Paralegal Must Cooperate With Practice Audit
A Tribunal Hearing Division of the Upper Canada Law Society suspended a paralegal license.
This case is about the duty of paralegals and lawyers to be responsive and co-operate with their regulator, the Law Society, whatever their views on how it is doing its work. The respondent Paralegal, Benjamin Mbaegbu, has refused to respond in writing to questions about a practice audit because he objects to the manner in which the auditor interacted with him and he would like a “second opinion.” He has also refused to schedule a follow-up audit unless a different practice auditor attends. A licensee cannot set terms on fulfilling his or her professional obligations to the Law Society. When he refused to respond completely and to schedule a second audit, Mr. Mbaegbu committed professional misconduct.
What is more, I reject Mr. Mbaegbu’s evidence about what happened during the practice audit. Mr. Mbaegbu testified before me that the practice auditor raised his voice, taped their interactions, insisted on continuing all day despite the fact that he had initially only said it would be several hours and rifled through his files. I find, on a balance of probabilities, that these events did not occur as Mr. Mbaegbu says they did. The practice auditor made clear in advance, orally and in writing, that the practice audit would take all day. I find that he did not yell, deny breaks or go through his cabinet as Mr. Mbaegbu says.
At the end of the hearing, I ordered that Mr. Mbaegbu be suspended for one month, with the suspension to continue indefinitely until he co-operates with the Law Society, including allowing its choice of practice auditor to conduct the audit. These are my reasons.
The opinion details the conduct and finds misconduct
A licensee cannot choose who will conduct a practice audit, practice review or investigation. I found above that Mr. Williams did not raise his voice or prohibit breaks. But even if he did, this would not permit Mr. Mbaegbu to refuse to co-operate with the regulator or insist that there be a different auditor. There is no right, as Mr. Mbaegbu suggests, to a second opinion and if licensees were entitled to demand a different reviewer, investigator or adjudicator, the regulation of the legal professions would be much more complicated and expensive. Moreover, a second opinion likely would not be different. Practice audits, no matter who conducts them, involve the same analysis of aspects of a paralegal’s practice against a determined set of criteria.
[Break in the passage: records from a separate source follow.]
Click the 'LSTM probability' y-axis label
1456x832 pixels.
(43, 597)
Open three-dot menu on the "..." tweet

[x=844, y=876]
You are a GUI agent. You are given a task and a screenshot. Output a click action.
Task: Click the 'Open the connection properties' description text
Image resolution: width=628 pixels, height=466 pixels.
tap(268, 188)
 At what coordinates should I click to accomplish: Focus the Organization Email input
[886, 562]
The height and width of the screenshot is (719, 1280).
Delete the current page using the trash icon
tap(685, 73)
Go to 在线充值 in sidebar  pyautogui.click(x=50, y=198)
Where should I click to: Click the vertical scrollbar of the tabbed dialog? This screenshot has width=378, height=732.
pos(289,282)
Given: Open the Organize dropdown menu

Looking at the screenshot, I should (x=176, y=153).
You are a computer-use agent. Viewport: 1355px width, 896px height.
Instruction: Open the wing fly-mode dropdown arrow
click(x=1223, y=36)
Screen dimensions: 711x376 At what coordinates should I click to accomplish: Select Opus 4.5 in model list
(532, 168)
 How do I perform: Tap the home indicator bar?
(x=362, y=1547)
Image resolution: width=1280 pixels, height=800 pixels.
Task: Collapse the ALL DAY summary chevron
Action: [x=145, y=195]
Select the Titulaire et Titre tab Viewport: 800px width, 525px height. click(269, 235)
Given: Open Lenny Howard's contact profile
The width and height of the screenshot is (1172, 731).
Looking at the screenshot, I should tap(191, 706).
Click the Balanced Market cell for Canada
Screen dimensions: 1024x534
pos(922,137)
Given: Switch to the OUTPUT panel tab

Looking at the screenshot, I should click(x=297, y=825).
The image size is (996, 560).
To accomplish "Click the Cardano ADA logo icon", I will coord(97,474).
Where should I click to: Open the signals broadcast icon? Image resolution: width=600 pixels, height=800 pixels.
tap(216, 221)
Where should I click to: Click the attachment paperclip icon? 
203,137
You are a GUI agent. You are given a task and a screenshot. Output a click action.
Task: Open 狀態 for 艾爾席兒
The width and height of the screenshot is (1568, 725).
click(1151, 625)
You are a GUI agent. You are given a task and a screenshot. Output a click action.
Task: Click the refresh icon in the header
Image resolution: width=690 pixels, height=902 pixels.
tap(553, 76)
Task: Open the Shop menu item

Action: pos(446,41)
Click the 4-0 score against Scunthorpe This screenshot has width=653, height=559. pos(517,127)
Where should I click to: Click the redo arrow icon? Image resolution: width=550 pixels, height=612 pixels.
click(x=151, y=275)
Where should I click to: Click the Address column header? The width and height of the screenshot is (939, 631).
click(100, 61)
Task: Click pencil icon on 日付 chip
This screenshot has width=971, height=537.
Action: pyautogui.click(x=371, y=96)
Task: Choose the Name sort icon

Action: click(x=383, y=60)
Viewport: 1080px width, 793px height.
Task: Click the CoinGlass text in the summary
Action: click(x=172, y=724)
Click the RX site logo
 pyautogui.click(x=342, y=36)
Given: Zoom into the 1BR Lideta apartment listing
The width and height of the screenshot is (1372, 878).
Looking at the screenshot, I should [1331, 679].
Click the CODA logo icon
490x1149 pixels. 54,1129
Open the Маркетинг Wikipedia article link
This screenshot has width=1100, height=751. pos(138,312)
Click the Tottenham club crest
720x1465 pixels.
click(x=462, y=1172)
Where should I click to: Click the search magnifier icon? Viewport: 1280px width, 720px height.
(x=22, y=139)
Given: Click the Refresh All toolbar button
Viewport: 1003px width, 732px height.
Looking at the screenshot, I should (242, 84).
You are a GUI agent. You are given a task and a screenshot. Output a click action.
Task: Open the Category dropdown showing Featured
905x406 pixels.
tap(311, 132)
…Tribunal penalties should be consistent. It is well-established that the penalty for failure to respond where the licensee has no discipline history and the licensee has not completed the response by the date of the hearing is generally a one-month suspension, followed by an indefinite suspension. A licensee with no discipline history can usually avoid a suspension by responding before the hearing, but if he or she attends the hearing with his or her obligations unfulfilled, a suspension will be ordered, unless there are exceptional mitigating circumstances such as a health issue. There is no reason to depart from that principle here, which has previously been applied to failure to co-operate with a practice audit: see Law Society of Upper Canada v. Taskiran, 2016 ONLSTH 94 (CanLII).